Art Is Hard

It had been six months since Gus sold a painting. “Was it the politically charged themes that caused my sales to drop?” he pondered. “Of course not. It’s the people. They just don’t get it!” To feed himself he relied on his credit card. Unable to pay the rent for the last three months, he had no choice but to take his art supplies and his albino ferret Carlos to a community shelter.

It looked like an old gymnasium where middle schoolers rocketed rubber balls at each other. The ceiling was all metal bars and sheets of aluminum. You could easily hear your voice echo across. The place reeked of armpit stench coupled with roach spray. Each dweller’s area was separated by tall white curtains that stood on giant rollers.

His father, a successful Pizza Hut owner, called Gus a few days after he was evicted and begged him to return home.

“It’s okay, just come back home and you can start delivering pizzas for me again, just like old times, eh?”

Gus cringed after hearing this, then answered, “I have to make it on my own. It’s part of the creative process. I’m determined to succeed. This is just a test. I must endure this before I find true success.”

Gus chose an area next to Gary, an overweight schizophrenic who demonstrated his authority by bludgeoning people with his fat fists. On his shelf, Gary had a massive display of vintage Marvel comic books wrapped in cellophane. Stickers that read “mint condition” were pasted on each one. Above the comics on the top shelf stood seven mason jars that Gary filled with his own urine.

Every morning Gary shouted, “Once Galactus is destroyed, the voices will stop. They’ll replace them with bright shiny lights and it’ll feel like Christmas again.”

After spending nine hours painting a portrait of an elephant decapitating members of the Kennedy family with an axe (John, Robert, Ted and Joe all together, their necks squirting blood), Gus took Carlos on his nightly stroll across the shelter. Lashed to a long red leash, Carlos, with his pink nose, probed everything: the stinky clothes, the sterilized bedsheets, beds on wheels, loose slippers on the floor. Already half asleep, Gus forgot to secure the latch on the ferret’s cage door. With curiosity coursing through his veins, Carlos made a break for it.

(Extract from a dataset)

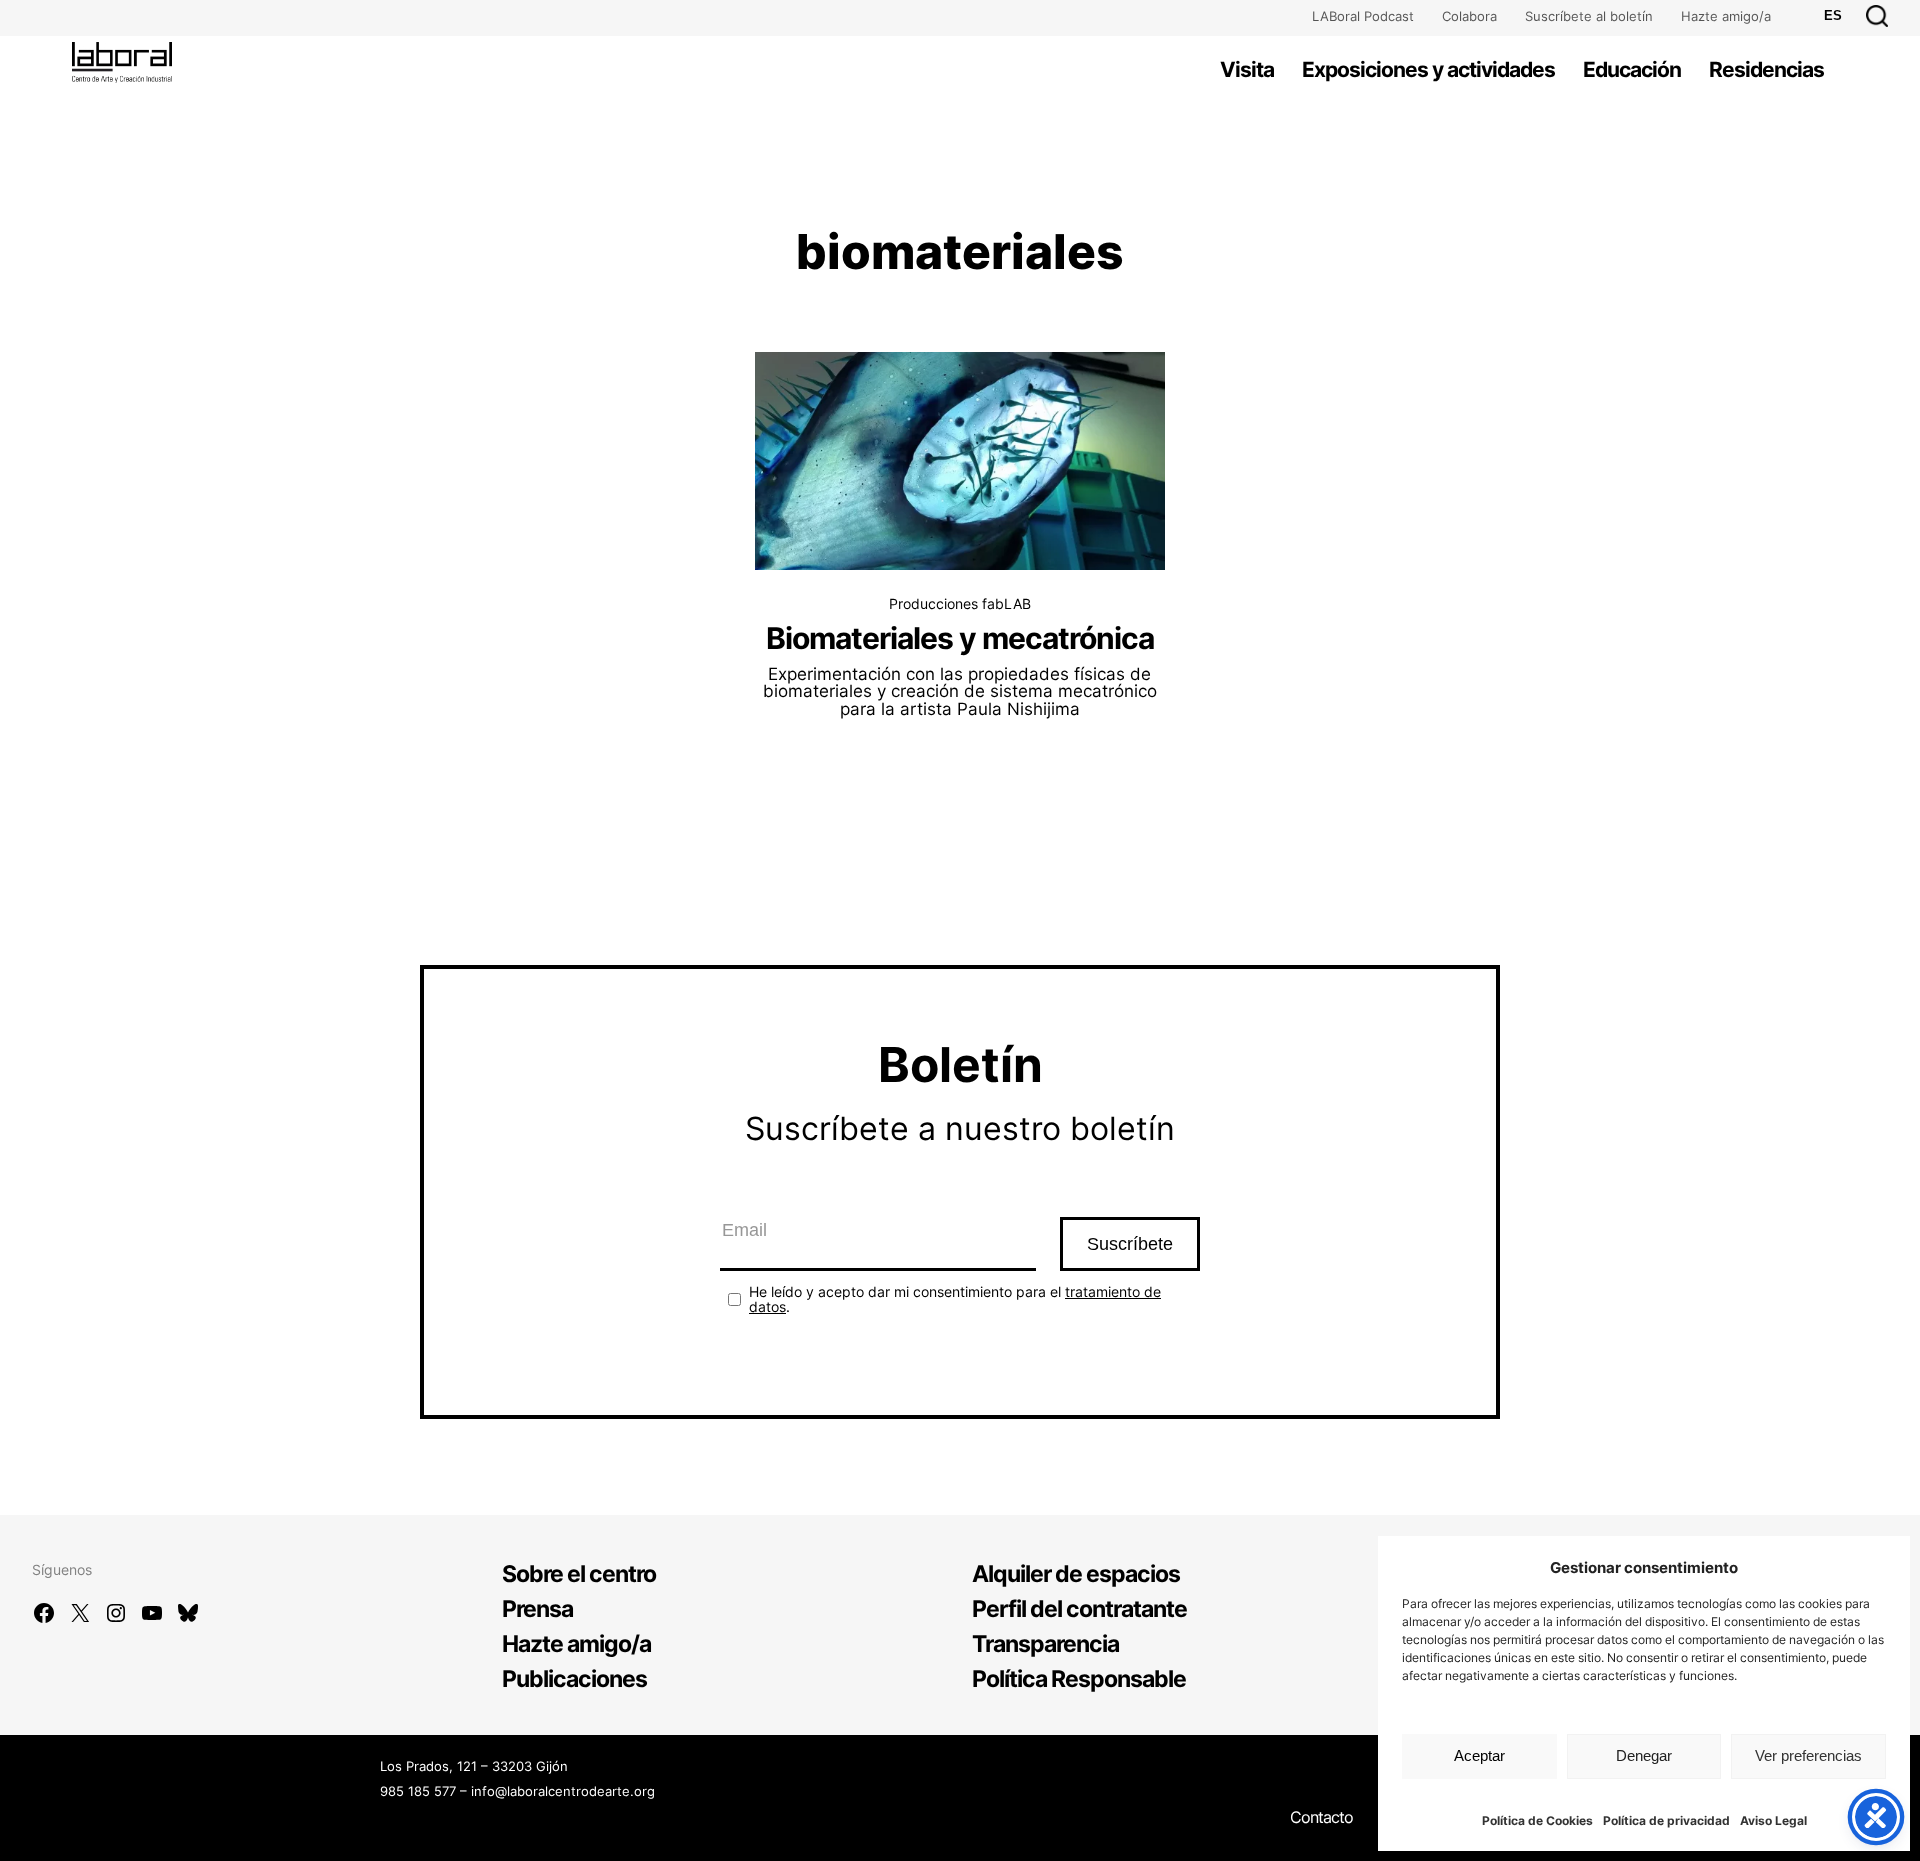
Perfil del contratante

Upon finding Gary’s jars filled with his bodily fluids, Carlos sniffed them thoroughly before knocking them down one by one. The reek of urine and the crash of breaking glass reached Gary’s nostrils and ears. He lifted himself from his sleepy state and turned on his night light. All of his beloved comics — Spider-Mans, X-Mens, Fantastic Fours — were drenched in his own piss. He saw Carlos’s dark red eyes, grabbed the ferret and hurled him to the floor. Carlos emitted a high-pitched shriek. Gary ran to Gus’s bed and pummelled him with his sledgehammer hands. Carlos scampered to his cage.

The shelter’s manager flicked the lights on. Gus’s sheets were drenched in blood. He didn’t realize what was happening until shelter volunteers restrained Gary. After Gus cleaned up the blood, he found one of his incisors on the floor next to his bed. Thoughts of him in a Pizza Hut uniform came, followed by a sharp cringe. He then remembered another shelter nearby and began gathering his art supplies.

“I have to make it on my own,” he thought to himself. He turned to look at Carlos in his cage and saw that he was curled up into a whimpering ball.